__DATA EXTRACTS__.
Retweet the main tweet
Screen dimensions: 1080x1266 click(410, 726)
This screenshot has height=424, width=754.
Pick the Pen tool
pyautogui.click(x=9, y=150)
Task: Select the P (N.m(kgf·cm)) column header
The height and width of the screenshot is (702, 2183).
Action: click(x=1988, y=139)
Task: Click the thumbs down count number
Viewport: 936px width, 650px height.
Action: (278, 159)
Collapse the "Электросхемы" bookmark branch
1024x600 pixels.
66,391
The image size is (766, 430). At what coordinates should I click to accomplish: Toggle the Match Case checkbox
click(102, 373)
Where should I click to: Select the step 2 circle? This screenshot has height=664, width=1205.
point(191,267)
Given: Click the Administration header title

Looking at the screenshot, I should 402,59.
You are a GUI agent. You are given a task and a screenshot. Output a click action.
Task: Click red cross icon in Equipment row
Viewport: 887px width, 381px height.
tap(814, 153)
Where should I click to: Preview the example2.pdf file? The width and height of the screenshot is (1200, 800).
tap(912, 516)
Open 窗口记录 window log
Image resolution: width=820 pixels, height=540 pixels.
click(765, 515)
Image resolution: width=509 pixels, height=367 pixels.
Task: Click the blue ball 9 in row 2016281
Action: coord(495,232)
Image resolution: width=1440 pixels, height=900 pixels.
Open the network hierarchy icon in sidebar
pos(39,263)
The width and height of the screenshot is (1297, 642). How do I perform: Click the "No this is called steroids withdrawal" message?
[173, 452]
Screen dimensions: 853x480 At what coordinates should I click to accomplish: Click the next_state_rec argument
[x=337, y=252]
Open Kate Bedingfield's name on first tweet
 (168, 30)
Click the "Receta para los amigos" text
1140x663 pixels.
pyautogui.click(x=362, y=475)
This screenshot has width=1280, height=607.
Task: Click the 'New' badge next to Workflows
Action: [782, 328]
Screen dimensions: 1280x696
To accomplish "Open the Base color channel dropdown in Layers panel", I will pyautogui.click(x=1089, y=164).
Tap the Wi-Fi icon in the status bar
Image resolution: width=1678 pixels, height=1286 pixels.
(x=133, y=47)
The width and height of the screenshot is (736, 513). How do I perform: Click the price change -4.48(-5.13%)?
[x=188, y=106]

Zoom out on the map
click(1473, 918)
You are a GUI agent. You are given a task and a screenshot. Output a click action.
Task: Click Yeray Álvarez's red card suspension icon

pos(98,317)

__WHAT THE EXERCISE ASKS__. With no line omitted, copy all the data exactly.

__EXERCISE ANSWER__.
Retweet the main tweet
Screen dimensions: 1080x1266 click(410, 726)
This screenshot has height=424, width=754.
Pick the Pen tool
pyautogui.click(x=9, y=150)
Task: Select the P (N.m(kgf·cm)) column header
The height and width of the screenshot is (702, 2183).
Action: click(x=1988, y=139)
Task: Click the thumbs down count number
Viewport: 936px width, 650px height.
Action: (278, 159)
Collapse the "Электросхемы" bookmark branch
1024x600 pixels.
66,391
The image size is (766, 430). At what coordinates should I click to accomplish: Toggle the Match Case checkbox
click(102, 373)
Where should I click to: Select the step 2 circle? This screenshot has height=664, width=1205.
point(191,267)
Given: Click the Administration header title

Looking at the screenshot, I should 402,59.
You are a GUI agent. You are given a task and a screenshot. Output a click action.
Task: Click red cross icon in Equipment row
Viewport: 887px width, 381px height.
tap(814, 153)
Where should I click to: Preview the example2.pdf file? The width and height of the screenshot is (1200, 800).
tap(912, 516)
Open 窗口记录 window log
Image resolution: width=820 pixels, height=540 pixels.
click(765, 515)
Image resolution: width=509 pixels, height=367 pixels.
Task: Click the blue ball 9 in row 2016281
Action: coord(495,232)
Image resolution: width=1440 pixels, height=900 pixels.
Open the network hierarchy icon in sidebar
pos(39,263)
The width and height of the screenshot is (1297, 642). How do I perform: Click the "No this is called steroids withdrawal" message?
[173, 452]
Screen dimensions: 853x480 At what coordinates should I click to accomplish: Click the next_state_rec argument
[x=337, y=252]
Open Kate Bedingfield's name on first tweet
 (168, 30)
Click the "Receta para los amigos" text
1140x663 pixels.
pyautogui.click(x=362, y=475)
This screenshot has width=1280, height=607.
Task: Click the 'New' badge next to Workflows
Action: [782, 328]
Screen dimensions: 1280x696
To accomplish "Open the Base color channel dropdown in Layers panel", I will pyautogui.click(x=1089, y=164).
Tap the Wi-Fi icon in the status bar
Image resolution: width=1678 pixels, height=1286 pixels.
(x=133, y=47)
The width and height of the screenshot is (736, 513). How do I perform: Click the price change -4.48(-5.13%)?
[x=188, y=106]

Zoom out on the map
click(1473, 918)
You are a GUI agent. You are given a task and a screenshot. Output a click action.
Task: Click Yeray Álvarez's red card suspension icon

pos(98,317)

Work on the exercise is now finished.